**AIM OF THE EXERCISE**: Filter the listing and keep only the lines with the word "Sort".
== INFORMATION SHOWN
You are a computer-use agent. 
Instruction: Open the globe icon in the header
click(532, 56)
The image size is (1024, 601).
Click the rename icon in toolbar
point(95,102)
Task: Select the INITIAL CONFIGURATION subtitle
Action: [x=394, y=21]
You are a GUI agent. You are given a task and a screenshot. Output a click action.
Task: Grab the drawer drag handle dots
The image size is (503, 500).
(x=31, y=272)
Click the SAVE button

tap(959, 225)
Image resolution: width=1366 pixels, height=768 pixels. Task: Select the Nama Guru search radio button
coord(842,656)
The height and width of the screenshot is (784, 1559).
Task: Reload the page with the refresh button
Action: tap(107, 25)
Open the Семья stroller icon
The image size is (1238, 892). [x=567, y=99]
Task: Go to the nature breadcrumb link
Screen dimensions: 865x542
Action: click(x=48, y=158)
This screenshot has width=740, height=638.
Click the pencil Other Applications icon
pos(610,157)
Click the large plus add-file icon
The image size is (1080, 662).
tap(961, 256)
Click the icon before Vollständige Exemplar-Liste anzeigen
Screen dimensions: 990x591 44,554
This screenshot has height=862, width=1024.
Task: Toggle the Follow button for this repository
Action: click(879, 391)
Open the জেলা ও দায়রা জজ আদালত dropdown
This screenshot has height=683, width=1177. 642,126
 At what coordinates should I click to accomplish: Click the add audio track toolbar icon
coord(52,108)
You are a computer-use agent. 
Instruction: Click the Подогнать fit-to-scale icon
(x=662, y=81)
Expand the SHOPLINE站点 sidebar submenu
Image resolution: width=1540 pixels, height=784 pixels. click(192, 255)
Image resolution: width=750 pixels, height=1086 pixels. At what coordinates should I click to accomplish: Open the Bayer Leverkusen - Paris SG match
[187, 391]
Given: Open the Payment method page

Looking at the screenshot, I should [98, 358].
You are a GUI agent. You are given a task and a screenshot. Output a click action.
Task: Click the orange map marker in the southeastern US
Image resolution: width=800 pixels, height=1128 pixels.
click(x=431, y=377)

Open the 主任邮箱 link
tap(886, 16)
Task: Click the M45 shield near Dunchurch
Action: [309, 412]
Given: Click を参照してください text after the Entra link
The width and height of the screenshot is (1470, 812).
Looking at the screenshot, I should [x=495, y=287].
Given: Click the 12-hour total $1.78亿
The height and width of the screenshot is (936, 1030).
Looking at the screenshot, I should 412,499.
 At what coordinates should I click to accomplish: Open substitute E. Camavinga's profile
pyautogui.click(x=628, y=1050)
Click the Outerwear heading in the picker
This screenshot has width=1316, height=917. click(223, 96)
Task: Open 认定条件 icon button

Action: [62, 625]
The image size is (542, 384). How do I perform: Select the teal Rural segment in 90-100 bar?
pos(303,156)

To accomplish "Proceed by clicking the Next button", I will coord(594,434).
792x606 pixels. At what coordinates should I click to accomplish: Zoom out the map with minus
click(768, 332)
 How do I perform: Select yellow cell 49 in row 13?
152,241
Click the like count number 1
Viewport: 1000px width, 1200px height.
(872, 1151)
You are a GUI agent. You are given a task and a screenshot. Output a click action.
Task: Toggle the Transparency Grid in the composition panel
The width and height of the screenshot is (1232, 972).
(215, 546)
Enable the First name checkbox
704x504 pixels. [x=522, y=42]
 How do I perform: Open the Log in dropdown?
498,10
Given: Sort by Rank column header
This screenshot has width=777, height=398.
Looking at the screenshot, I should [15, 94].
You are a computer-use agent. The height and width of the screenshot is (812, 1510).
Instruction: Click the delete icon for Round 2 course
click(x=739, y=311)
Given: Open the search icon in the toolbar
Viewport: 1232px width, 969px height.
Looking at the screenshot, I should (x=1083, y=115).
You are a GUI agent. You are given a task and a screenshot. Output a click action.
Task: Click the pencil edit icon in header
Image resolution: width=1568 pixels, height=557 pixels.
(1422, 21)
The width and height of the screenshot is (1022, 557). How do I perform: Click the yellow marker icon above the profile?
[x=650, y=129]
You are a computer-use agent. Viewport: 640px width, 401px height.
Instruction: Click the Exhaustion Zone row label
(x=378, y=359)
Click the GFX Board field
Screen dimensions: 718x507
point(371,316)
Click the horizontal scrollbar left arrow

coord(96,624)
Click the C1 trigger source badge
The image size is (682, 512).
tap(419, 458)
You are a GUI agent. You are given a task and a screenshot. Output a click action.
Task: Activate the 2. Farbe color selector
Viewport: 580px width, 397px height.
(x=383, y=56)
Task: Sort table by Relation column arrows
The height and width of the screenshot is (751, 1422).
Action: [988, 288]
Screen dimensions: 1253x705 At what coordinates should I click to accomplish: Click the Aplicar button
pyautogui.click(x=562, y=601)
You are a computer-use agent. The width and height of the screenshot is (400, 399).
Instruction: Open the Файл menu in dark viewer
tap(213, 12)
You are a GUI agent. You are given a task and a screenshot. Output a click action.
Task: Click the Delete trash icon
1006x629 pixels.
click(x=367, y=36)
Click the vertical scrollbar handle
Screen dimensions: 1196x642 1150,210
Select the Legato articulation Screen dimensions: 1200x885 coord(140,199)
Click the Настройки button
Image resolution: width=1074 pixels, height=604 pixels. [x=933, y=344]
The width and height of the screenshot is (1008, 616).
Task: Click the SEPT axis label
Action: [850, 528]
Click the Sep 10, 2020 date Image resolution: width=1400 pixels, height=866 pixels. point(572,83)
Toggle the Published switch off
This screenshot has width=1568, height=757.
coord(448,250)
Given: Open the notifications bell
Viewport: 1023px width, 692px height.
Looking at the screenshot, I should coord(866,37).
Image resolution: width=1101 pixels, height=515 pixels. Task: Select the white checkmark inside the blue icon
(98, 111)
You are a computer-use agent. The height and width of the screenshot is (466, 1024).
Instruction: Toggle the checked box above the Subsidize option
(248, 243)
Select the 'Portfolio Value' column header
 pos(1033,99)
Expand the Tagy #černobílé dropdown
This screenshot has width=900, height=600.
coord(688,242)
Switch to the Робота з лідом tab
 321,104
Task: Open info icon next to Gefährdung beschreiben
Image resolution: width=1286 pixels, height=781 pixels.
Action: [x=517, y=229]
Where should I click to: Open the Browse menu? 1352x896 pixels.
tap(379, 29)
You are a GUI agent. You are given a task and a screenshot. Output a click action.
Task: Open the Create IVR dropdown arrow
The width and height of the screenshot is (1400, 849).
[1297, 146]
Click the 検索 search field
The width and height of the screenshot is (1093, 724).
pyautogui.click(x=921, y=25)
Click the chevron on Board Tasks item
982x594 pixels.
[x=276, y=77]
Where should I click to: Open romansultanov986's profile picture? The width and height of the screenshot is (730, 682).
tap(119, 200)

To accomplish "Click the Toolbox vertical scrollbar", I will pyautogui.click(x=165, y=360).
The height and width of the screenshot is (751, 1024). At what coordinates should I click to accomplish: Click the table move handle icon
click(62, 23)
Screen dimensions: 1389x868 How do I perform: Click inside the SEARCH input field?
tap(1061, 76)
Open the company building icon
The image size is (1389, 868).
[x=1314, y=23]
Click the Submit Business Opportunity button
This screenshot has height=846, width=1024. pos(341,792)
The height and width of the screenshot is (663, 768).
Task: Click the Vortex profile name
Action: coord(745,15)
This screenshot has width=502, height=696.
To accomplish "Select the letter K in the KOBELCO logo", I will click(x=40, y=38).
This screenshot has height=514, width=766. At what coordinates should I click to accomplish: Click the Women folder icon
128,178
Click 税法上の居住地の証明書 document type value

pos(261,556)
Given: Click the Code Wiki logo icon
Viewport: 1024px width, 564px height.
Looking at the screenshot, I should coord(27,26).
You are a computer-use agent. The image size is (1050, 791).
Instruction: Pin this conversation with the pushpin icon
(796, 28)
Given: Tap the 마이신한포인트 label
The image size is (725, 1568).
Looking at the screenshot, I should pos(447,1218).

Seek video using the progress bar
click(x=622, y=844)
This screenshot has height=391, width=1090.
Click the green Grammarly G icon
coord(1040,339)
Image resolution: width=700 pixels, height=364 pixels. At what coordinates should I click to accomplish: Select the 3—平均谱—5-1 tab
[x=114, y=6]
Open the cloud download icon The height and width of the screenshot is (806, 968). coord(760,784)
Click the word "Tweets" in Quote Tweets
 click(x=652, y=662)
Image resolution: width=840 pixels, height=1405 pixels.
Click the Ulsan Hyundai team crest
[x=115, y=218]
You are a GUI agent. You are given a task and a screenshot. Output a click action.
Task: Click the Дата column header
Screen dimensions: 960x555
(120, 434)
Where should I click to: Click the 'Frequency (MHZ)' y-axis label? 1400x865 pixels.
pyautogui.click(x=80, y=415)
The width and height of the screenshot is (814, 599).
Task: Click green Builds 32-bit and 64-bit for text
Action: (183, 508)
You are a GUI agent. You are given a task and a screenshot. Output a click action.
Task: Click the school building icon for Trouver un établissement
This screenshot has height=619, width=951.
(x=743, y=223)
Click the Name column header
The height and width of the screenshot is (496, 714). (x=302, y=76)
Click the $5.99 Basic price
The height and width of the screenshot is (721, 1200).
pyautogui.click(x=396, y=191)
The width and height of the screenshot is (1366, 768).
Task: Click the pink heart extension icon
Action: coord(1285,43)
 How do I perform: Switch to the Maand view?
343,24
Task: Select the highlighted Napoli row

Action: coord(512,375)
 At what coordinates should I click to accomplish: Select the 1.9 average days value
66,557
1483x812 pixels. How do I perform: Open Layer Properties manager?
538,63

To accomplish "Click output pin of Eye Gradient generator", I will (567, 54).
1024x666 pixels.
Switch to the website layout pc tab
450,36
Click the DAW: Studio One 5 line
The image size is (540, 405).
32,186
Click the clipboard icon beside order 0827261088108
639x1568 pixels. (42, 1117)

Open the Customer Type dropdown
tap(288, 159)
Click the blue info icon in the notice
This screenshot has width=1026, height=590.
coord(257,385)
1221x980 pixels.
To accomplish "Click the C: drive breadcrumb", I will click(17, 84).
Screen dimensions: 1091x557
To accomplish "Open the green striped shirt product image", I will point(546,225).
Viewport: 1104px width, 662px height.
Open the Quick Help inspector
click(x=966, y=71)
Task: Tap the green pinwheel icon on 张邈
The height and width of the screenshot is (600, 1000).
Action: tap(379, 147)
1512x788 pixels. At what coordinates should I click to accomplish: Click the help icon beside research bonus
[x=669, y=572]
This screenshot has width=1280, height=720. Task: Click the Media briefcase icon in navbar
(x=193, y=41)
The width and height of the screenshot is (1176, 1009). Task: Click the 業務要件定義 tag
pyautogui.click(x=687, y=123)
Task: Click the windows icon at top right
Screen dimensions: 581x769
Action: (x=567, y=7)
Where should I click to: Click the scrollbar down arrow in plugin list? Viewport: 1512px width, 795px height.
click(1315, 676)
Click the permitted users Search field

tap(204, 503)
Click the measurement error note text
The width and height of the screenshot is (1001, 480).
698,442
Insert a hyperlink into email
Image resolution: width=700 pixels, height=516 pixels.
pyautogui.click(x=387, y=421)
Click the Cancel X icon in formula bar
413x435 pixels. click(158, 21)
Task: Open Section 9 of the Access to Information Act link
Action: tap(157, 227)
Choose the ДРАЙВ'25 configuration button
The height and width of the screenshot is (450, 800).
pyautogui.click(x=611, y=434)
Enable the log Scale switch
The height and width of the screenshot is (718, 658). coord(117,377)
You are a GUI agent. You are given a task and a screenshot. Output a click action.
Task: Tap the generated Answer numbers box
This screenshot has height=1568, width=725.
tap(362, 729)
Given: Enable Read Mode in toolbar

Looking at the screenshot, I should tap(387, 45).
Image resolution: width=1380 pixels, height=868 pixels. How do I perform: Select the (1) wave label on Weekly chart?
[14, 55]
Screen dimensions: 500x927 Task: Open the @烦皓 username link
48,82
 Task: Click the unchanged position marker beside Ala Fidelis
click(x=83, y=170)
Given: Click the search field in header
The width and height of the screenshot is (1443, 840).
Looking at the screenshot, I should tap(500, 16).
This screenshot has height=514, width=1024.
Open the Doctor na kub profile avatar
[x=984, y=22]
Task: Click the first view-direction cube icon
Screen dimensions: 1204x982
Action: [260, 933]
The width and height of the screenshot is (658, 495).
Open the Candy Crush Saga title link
====
**RESPONSE TO THIS EXERCISE**:
Given: Sort by Rank column header
Task: Sort table by Relation column arrows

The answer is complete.